Open In Colab

Decision Tree

Important Considerations

PROS

CONS

Easy to visualize and Interpret

Prone to overfitting

No normalization of Data Necessary

Ensemble needed for better performance

Handles mixed feature types

Iris Example

Use measurements to predict species

Iris Example Use measurements to predict species

%matplotlib inline
import matplotlib.pyplot as plt
from sklearn.datasets import load_iris
from sklearn import tree
from sklearn.datasets import load_iris
from sklearn.tree import DecisionTreeClassifier
from sklearn.model_selection import train_test_split
import seaborn as sns
iris = sns.load_dataset('iris')
iris.head()
sepal_length sepal_width petal_length petal_width species
0 5.1 3.5 1.4 0.2 setosa
1 4.9 3.0 1.4 0.2 setosa
2 4.7 3.2 1.3 0.2 setosa
3 4.6 3.1 1.5 0.2 setosa
4 5.0 3.6 1.4 0.2 setosa
#split the data
iris = load_iris()
X_train, X_test, y_train, y_test = train_test_split(iris.data, iris.target)
len(X_test)
38
#load classifier
classifier = tree.DecisionTreeClassifier()
#fit train data
classifier = classifier.fit(X_train, y_train)
#examine score
classifier.score(X_train, y_train)
1.0
#against test set
classifier.score(X_test, y_test)
0.9210526315789473

How would specific flower be classified?

If we have a flower that has:

  • Sepal.Length = 1.0

  • Sepal.Width = 0.3

  • Petal.Length = 1.4

  • Petal.Width = 2.1

classifier.predict_proba([[1.0, 0.3, 1.4, 2.1]])
array([[0., 0., 1.]])
#cross validation
from sklearn.model_selection import cross_val_score
cross_val_score(classifier, X_train, y_train, cv=10)
array([0.83333333, 0.91666667, 0.90909091, 1.        , 0.90909091,
       0.90909091, 1.        , 1.        , 0.72727273, 1.        ])

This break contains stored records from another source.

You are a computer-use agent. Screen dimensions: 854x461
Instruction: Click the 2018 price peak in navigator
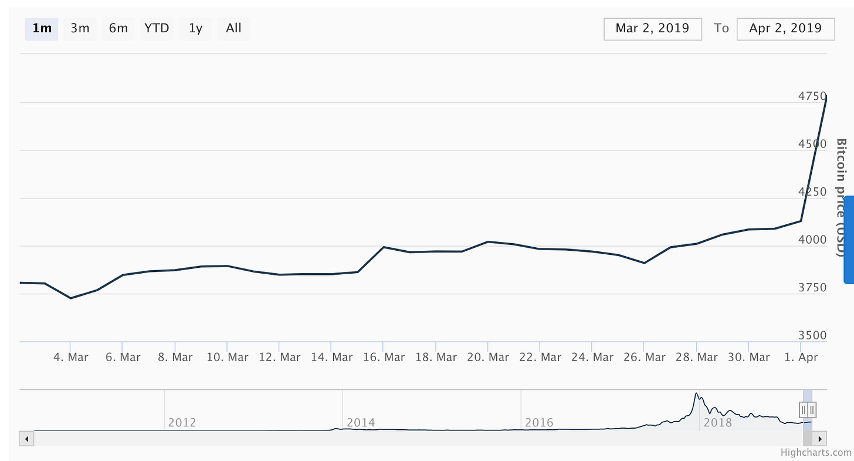click(696, 393)
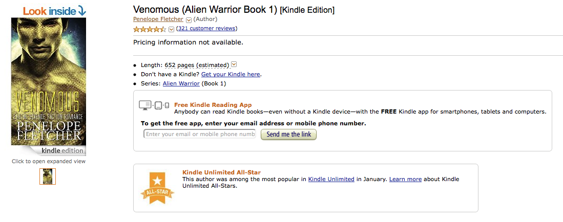563x222 pixels.
Task: Click the Look inside arrow icon
Action: [82, 10]
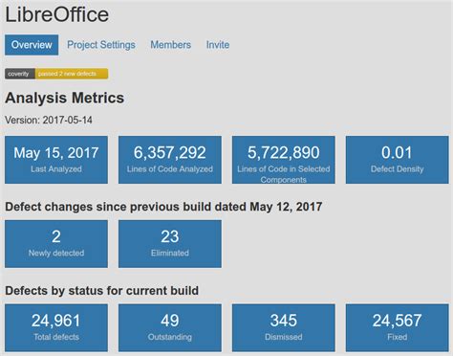
Task: Click the 0.01 Defect Density tile
Action: tap(398, 160)
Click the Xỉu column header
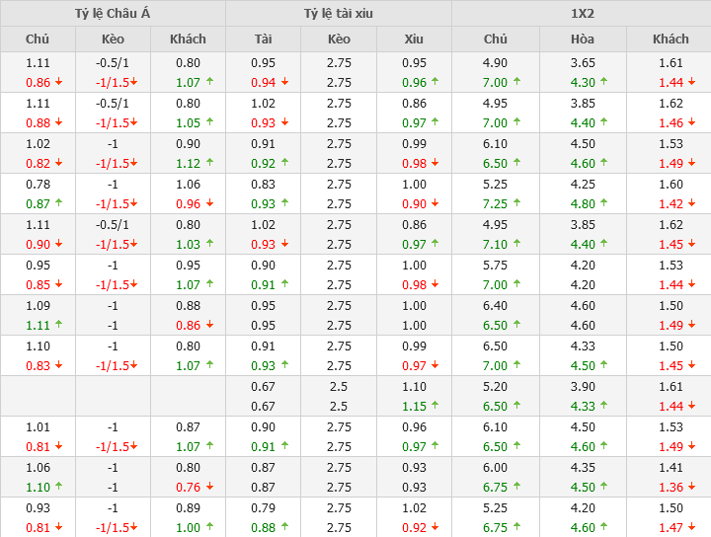Image resolution: width=711 pixels, height=537 pixels. click(414, 38)
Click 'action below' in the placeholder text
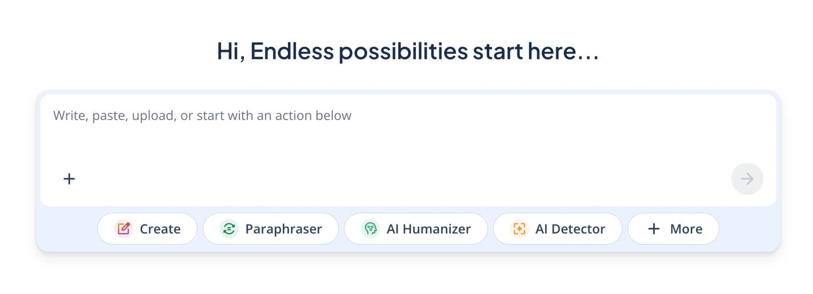This screenshot has width=813, height=294. (313, 116)
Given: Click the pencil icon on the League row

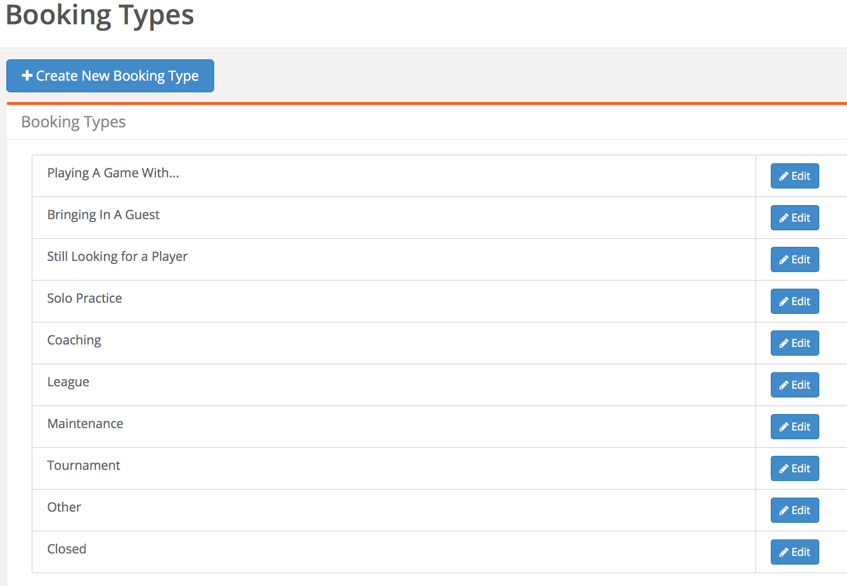Looking at the screenshot, I should click(x=783, y=385).
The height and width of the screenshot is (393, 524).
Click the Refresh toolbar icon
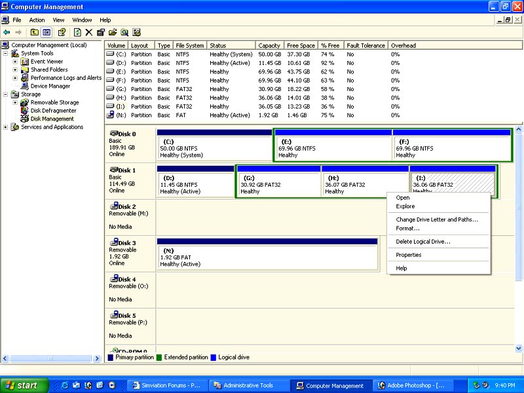(x=77, y=32)
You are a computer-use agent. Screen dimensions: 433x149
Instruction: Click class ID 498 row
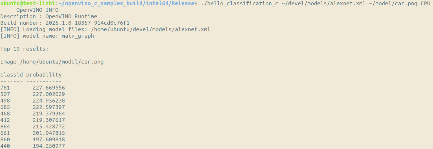5,101

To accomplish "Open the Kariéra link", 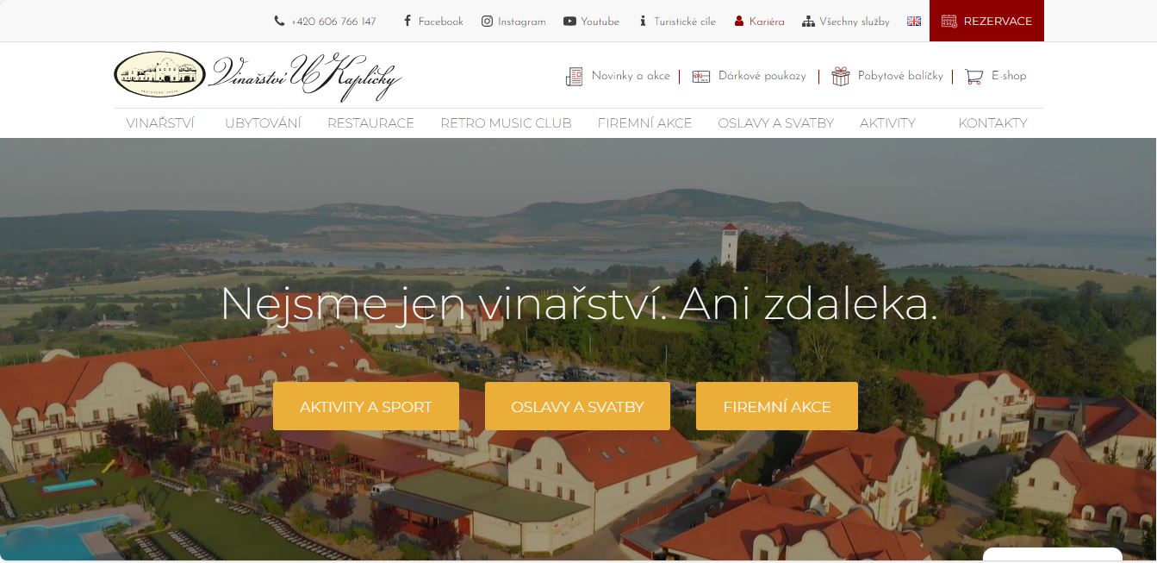I will click(x=759, y=22).
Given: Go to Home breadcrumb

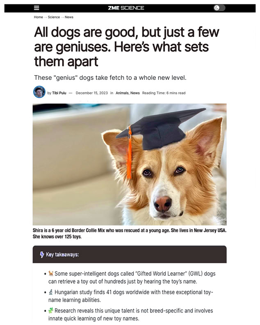Looking at the screenshot, I should click(x=39, y=17).
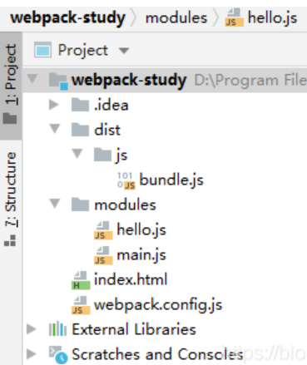307x365 pixels.
Task: Collapse the modules folder arrow
Action: click(x=55, y=204)
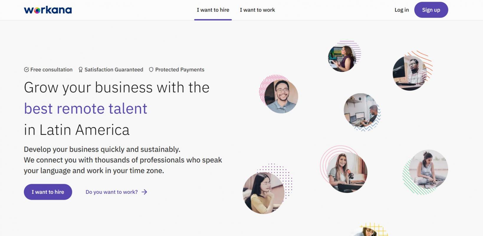
Task: Click the Free consultation checkmark icon
Action: [x=27, y=70]
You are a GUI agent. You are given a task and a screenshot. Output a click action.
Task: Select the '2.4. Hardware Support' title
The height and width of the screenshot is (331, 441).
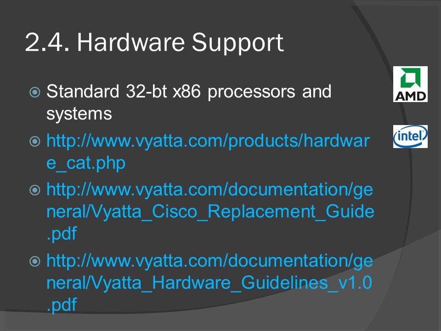click(x=154, y=42)
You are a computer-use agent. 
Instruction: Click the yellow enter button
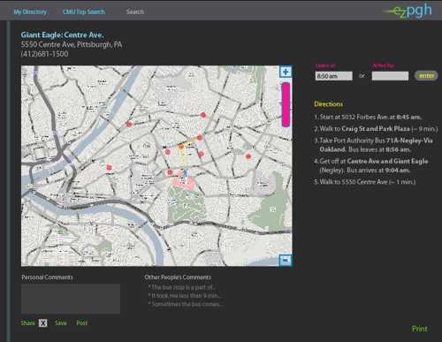(x=426, y=76)
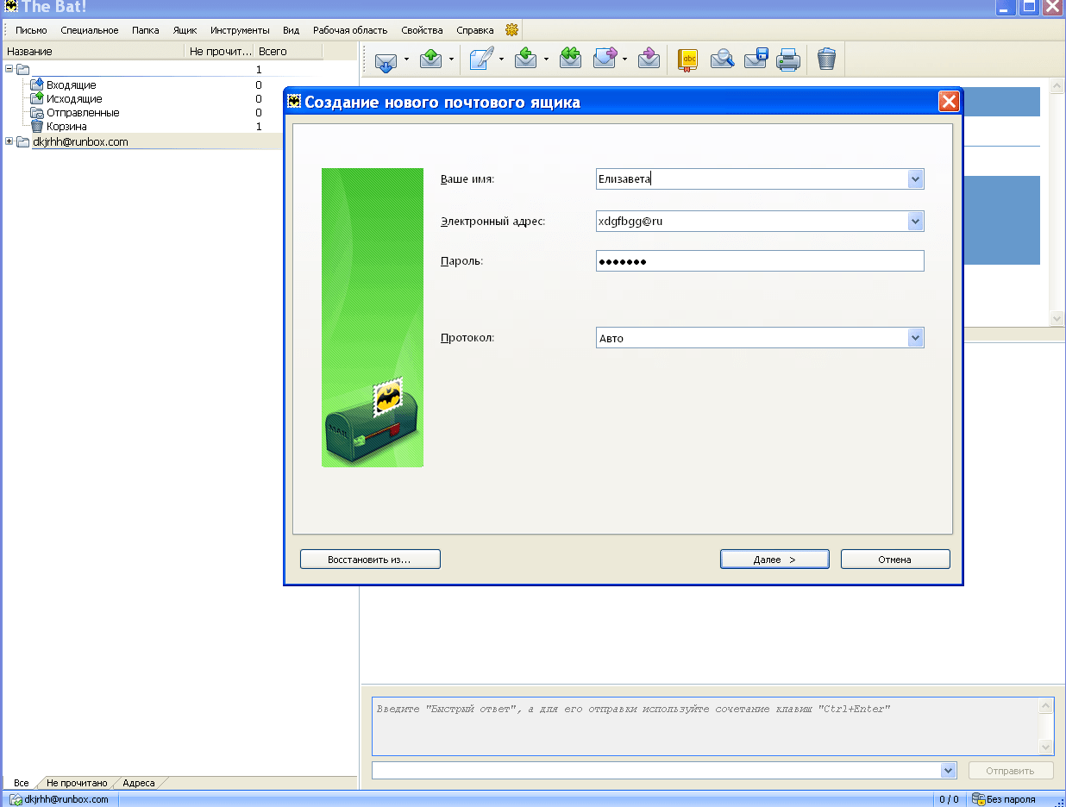Switch to the Адреса tab
The image size is (1066, 807).
click(138, 783)
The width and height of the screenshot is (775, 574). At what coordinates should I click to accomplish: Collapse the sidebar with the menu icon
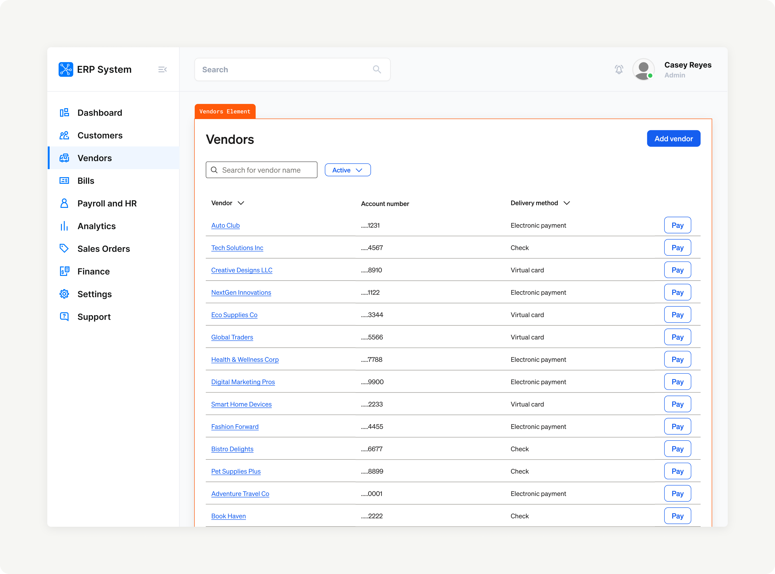pos(162,69)
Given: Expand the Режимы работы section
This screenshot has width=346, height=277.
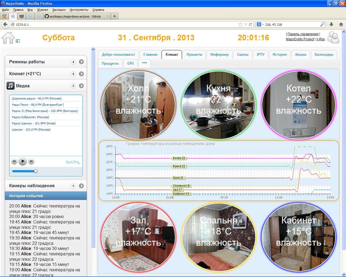Looking at the screenshot, I should click(81, 62).
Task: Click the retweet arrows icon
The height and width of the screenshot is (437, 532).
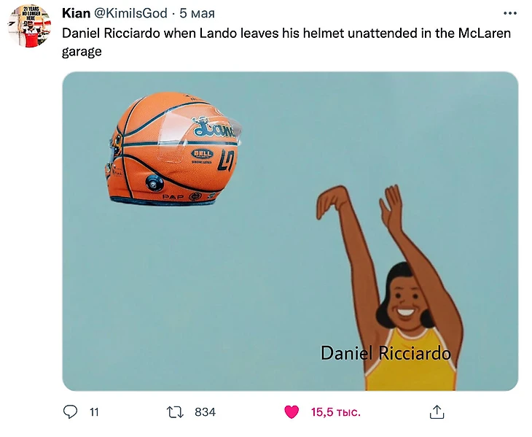Action: (175, 412)
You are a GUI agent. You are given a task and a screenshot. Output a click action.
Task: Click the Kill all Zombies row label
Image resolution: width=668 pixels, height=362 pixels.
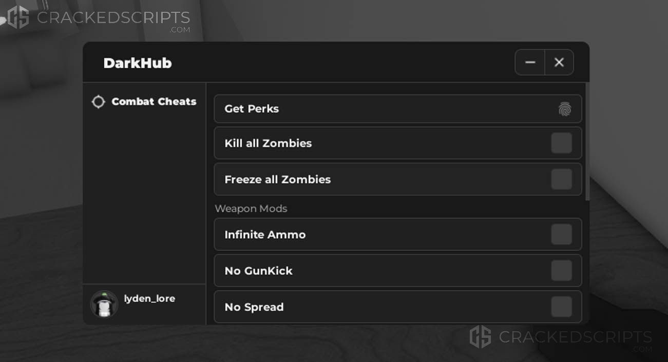pyautogui.click(x=268, y=143)
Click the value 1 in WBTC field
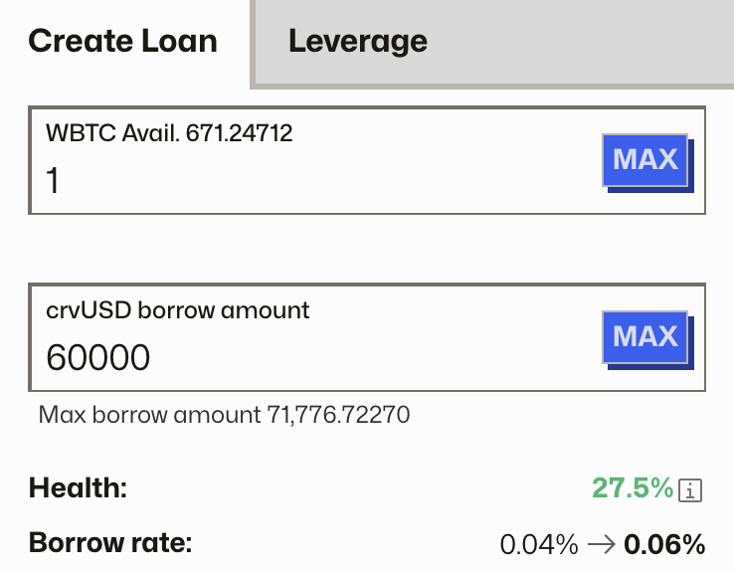This screenshot has height=573, width=734. [54, 181]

How important are different features?

  1. List item

  2. List item

#list of feature importance
classifier.feature_importances_
array([0.03579418, 0.        , 0.42226156, 0.54194426])
importance = classifier.feature_importances_
plt.bar(['Sepal Length', 'Sepal Width', 'Petal Length', 'Petal Width'], importance)
<BarContainer object of 4 artists>
../../_images/decision_tree_18_1.png

Visualizing Decision Tree

%%capture
!pip install --upgrade scikit-learn==0.20.3 pydotplus
from sklearn.externals.six import StringIO  
from IPython.display import Image  
from sklearn.tree import export_graphviz
import pydotplus

dot_data = StringIO()
export_graphviz(classifier, out_file=dot_data,  filled=True, rounded=True, special_characters=True)
graph = pydotplus.graph_from_dot_data(dot_data.getvalue())  
Image(graph.create_png())
../../_images/decision_tree_21_0.png

What’s Happening with Decision Tree

import seaborn as sns
iris = sns.load_dataset('iris')
sns.pairplot(data = iris, hue = 'species');
../../_images/decision_tree_23_0.png

Pre-pruning: Avoiding Over-fitting

  • max_depth: limits depth of tree

  • max_leaf_nodes: limits how many leafs

  • min_samples_leaf: limits splits to happen when only certain number of samples exist

classifier = DecisionTreeClassifier(max_depth = 1).fit(X_train, y_train)
classifier.score(X_train, y_train)
0.6607142857142857
classifier.score(X_test, y_test)
0.6842105263157895
dot_data = StringIO()
export_graphviz(classifier, out_file=dot_data,  filled=True, rounded=True, special_characters=True)
graph = pydotplus.graph_from_dot_data(dot_data.getvalue())  
Image(graph.create_png())
../../_images/decision_tree_28_0.png
classifier = DecisionTreeClassifier(max_depth = 2).fit(X_train, y_train)
classifier.score(X_train, y_train)
0.9642857142857143
classifier.score(X_test, y_test)
0.9210526315789473
dot_data = StringIO()
export_graphviz(classifier, out_file=dot_data,  filled=True, rounded=True, special_characters=True)
graph = pydotplus.graph_from_dot_data(dot_data.getvalue())  
Image(graph.create_png())
../../_images/decision_tree_32_0.png
classifier = DecisionTreeClassifier(max_depth = 3).fit(X_train, y_train)
classifier.score(X_train, y_train)
0.9642857142857143
classifier.score(X_test, y_test)
0.9210526315789473

Confusion Matrix

from sklearn.metrics import classification_report
import sklearn.metrics
from sklearn.metrics import confusion_matrix

classifier=classifier.fit(X_train,y_train)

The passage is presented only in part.